La Eucaristía, profecía de la Pasión
El evangelio de San Juan nos proporciona la clave para interpretar el sentido de la Pascua del Señor: “sabiendo Jesús que había llegado la hora de pasar de este mundo al Padre, habiendo amado a los suyos que estaban en el mundo, los amó hasta el extremo” (Jn 13, 1). La muerte de Jesús, el “paso” de este mundo al Padre, es la culminación del amor que había presidido toda su vida.
El amor incondicional de Jesucristo, verdadero Dios y verdadero hombre, no retrocede ante nada y no se deja vencer por nuestro rechazo y por nuestra infidelidad. Llega hasta el extremo de asumir la muerte, consecuencia del pecado, para vencerla.
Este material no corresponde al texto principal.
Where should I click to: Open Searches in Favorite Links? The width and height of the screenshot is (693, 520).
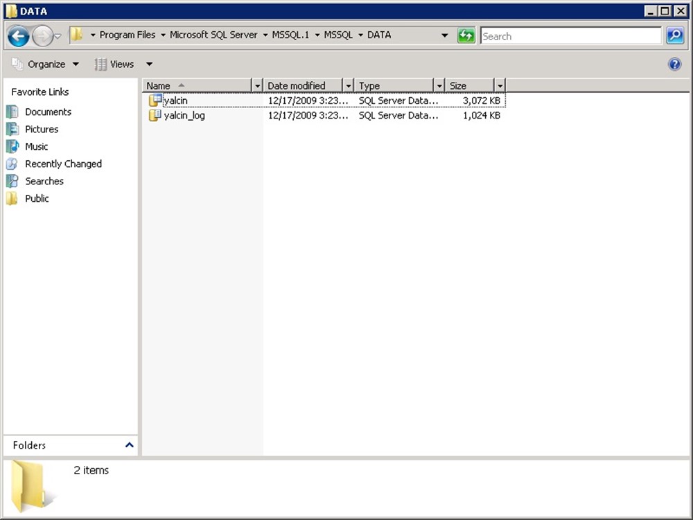point(44,181)
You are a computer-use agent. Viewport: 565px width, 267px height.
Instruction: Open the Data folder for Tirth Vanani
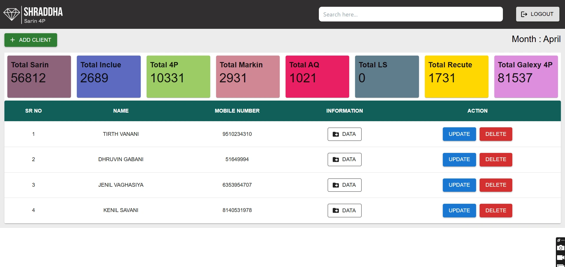344,134
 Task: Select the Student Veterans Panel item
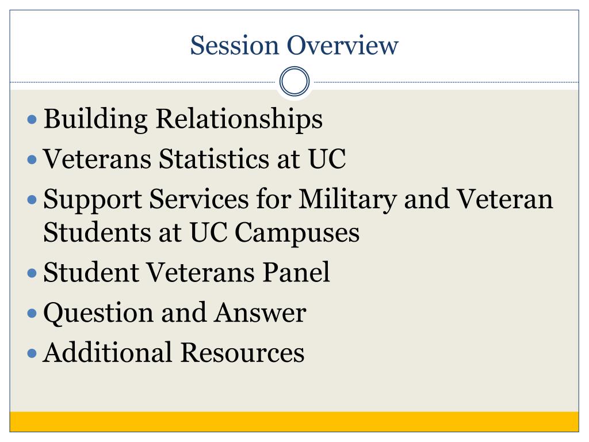click(x=186, y=272)
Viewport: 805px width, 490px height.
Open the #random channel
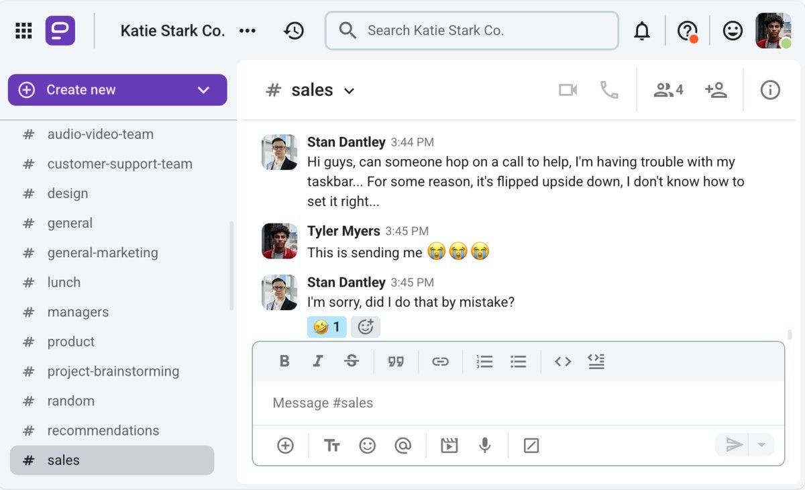70,401
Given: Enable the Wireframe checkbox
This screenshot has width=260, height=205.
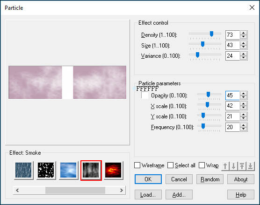Looking at the screenshot, I should coord(137,165).
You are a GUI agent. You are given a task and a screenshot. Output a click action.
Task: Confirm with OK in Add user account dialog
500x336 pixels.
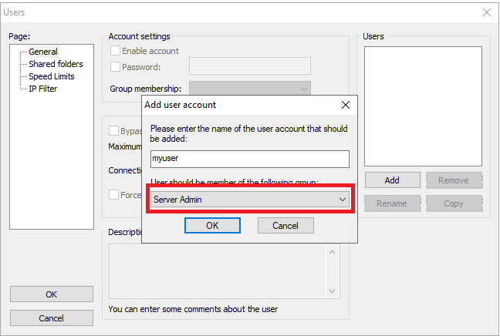(x=212, y=225)
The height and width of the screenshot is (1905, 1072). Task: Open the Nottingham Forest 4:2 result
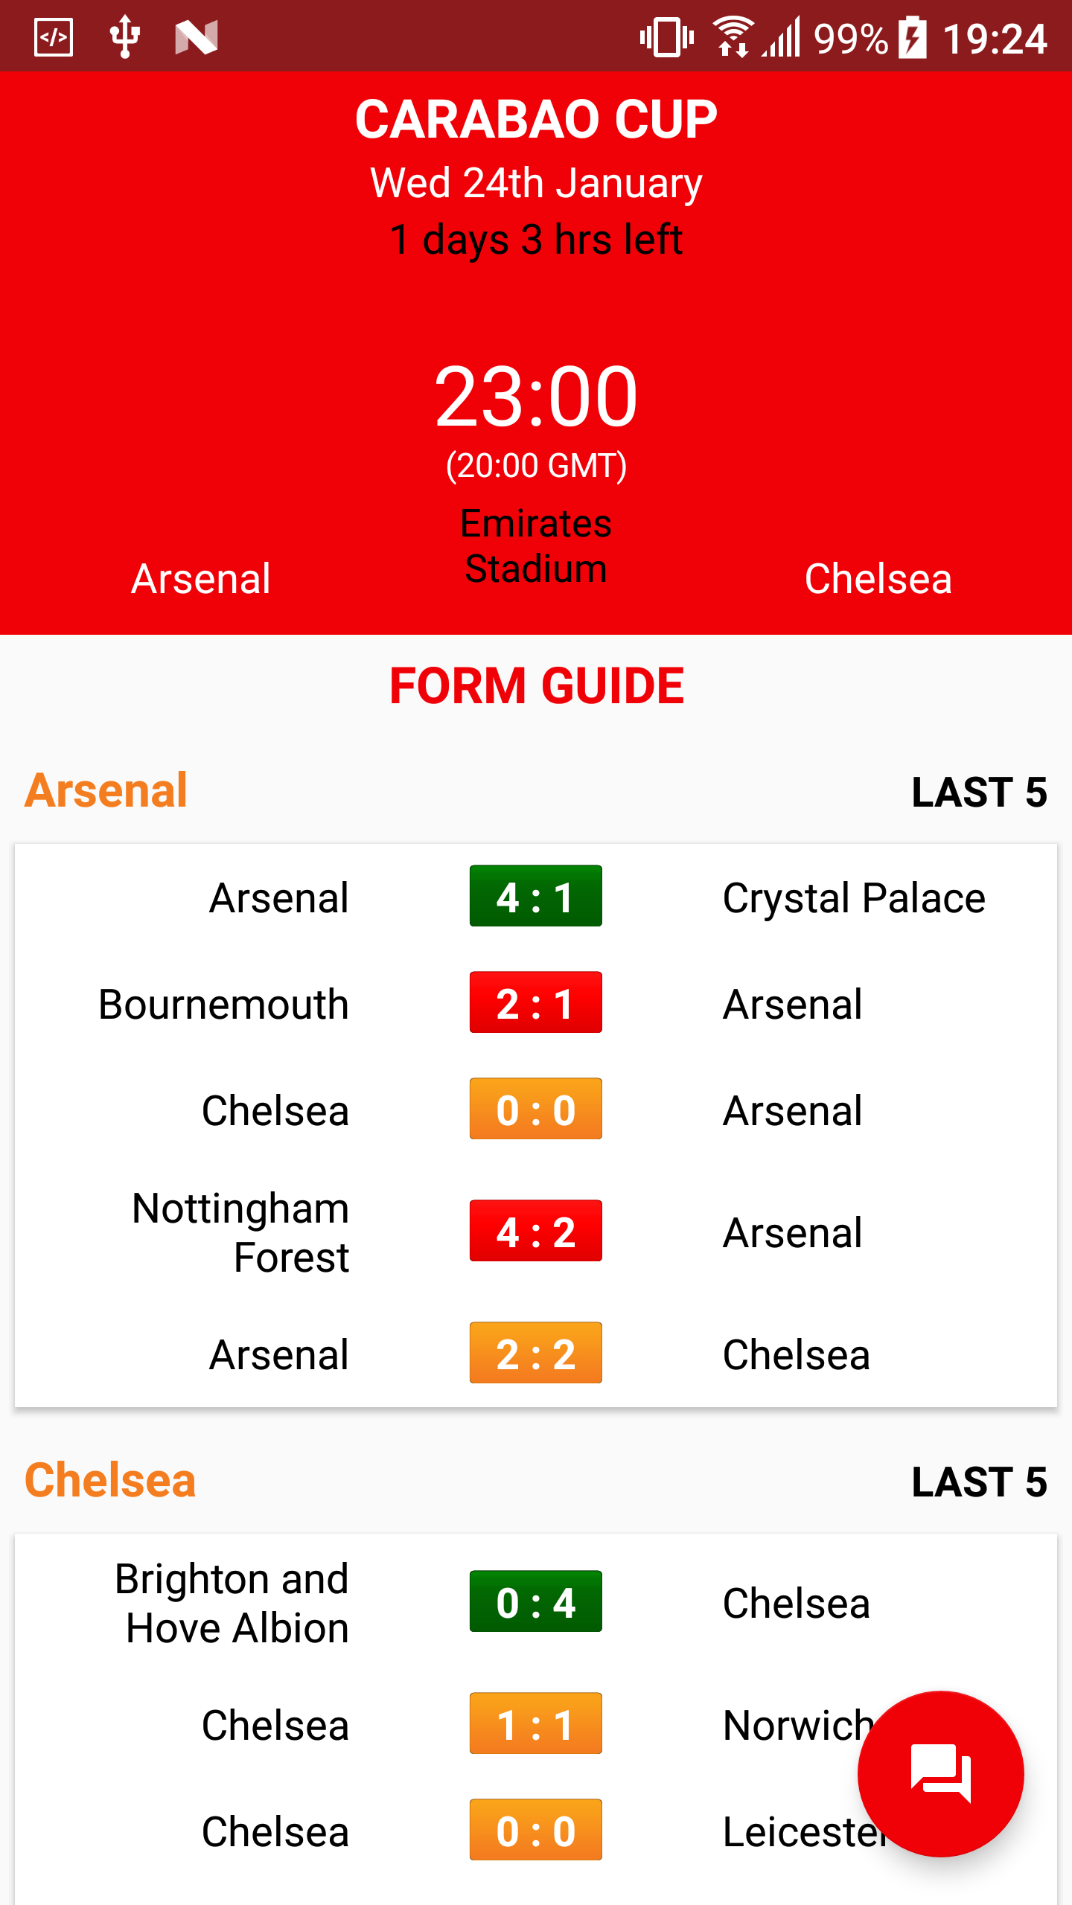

Jesús es el Cordero de Dios que quita el pecado del mundo, tal como había testimoniado Juan el Bautista (cf Jn 1,29).
Él es el Siervo que muere por los pecados del pueblo, dejándose conducir a la cruz “como un cordero llevado al matadero” (Is 53,7). Él es el Cordero pascual, sin tacha, que rescata a los hombres al precio de su sangre (cf 1 Cor 5,7). Él es también el Cordero exaltado al cielo por su resurrección (cf Ap 5). Como escribe Melitón de Sardes en una homilía sobre la Pascua, Él es “aquel que no fue quebrantado en el leño, ni se descompuso en la tierra; el mismo que resucitó de entre los muertos e hizo que el hombre surgiera desde lo más hondo del sepulcro”.
Con la institución de la Eucaristía en la última Cena – institución que San Pablo recoge en la primera carta a los Corintios (cf 1 Cor 11,23-26) - , el Señor ofrece por sí mismo la vida que se le quitará en la cruz: “Transforma su muerte violenta en un acto libre de entrega por los otros y a los otros […] Él da la vida sabiendo que precisamente así la recupera. En el acto de dar la vida está incluida la resurrección”, comenta Benedicto XVI.